> _Data section_
....................

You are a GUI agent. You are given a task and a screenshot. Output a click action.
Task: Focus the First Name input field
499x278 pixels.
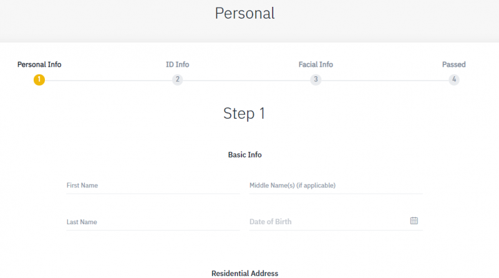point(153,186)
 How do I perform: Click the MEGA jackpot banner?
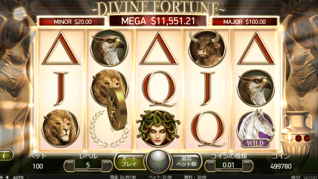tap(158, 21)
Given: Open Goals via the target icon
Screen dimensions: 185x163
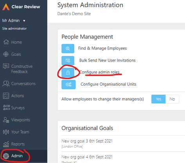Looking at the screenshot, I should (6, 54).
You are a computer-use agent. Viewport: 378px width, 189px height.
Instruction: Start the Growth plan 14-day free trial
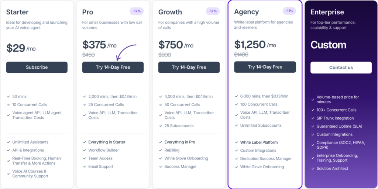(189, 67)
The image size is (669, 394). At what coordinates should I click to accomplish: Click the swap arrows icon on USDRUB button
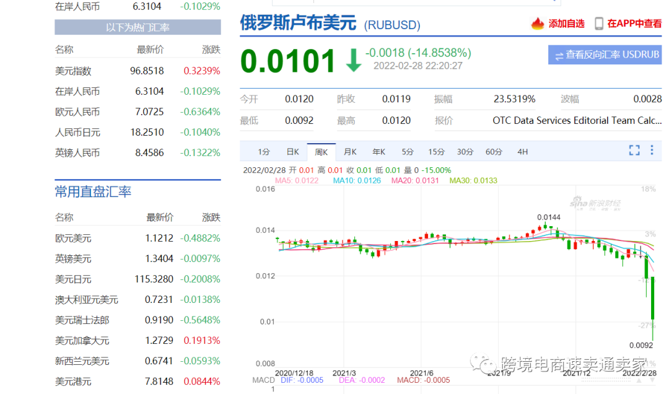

....................

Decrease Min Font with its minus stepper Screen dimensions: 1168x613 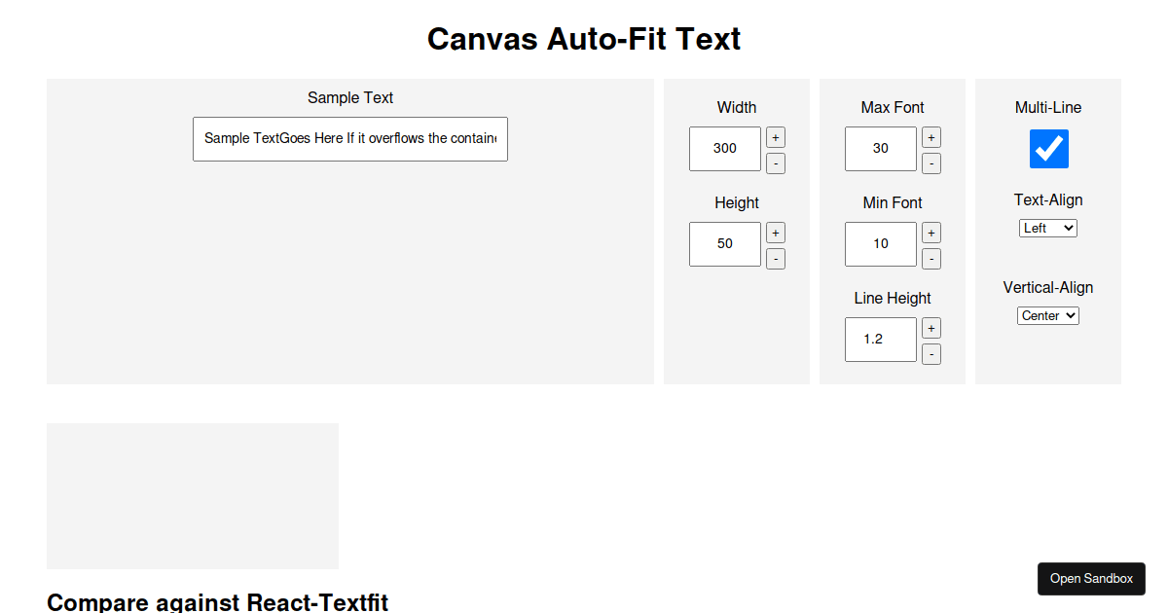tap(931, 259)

....................

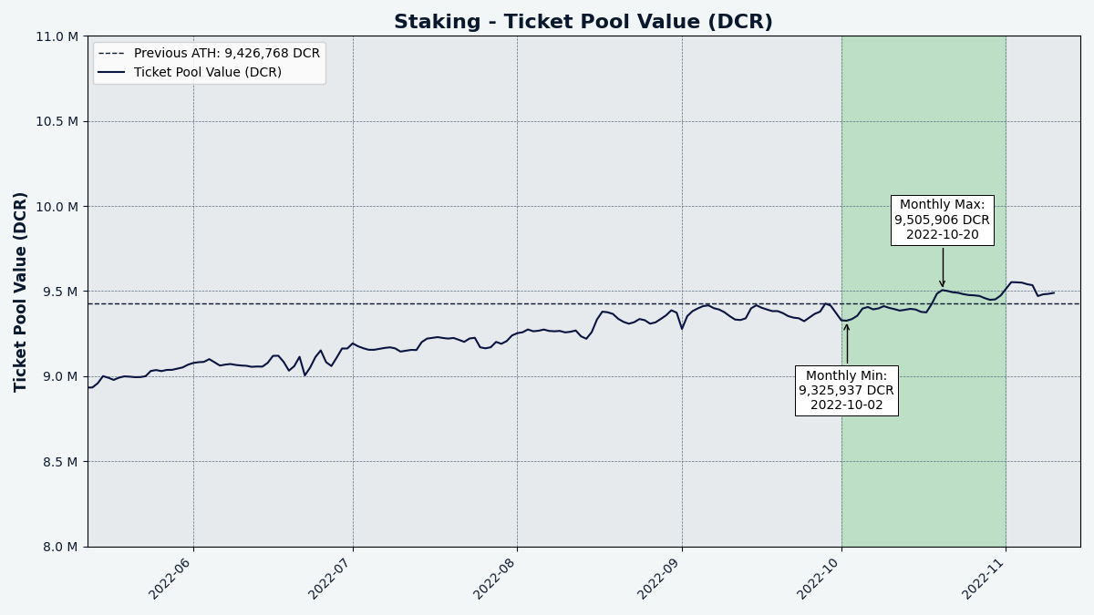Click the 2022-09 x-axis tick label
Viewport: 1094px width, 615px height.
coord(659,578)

....................

> _About this exercise_
The lines above starting at the one that holds "How do I perform: Click" and ending at the one that holds "You are a computer-use" are to be written out exactly, ends included, and no pictures are to be copied.

> _Response area_
 How do I perform: Click the MEGA jackpot banner?
tap(158, 21)
Given: Open Goals via the target icon
Screen dimensions: 185x163
Looking at the screenshot, I should (6, 54).
You are a computer-use agent. Viewport: 378px width, 189px height.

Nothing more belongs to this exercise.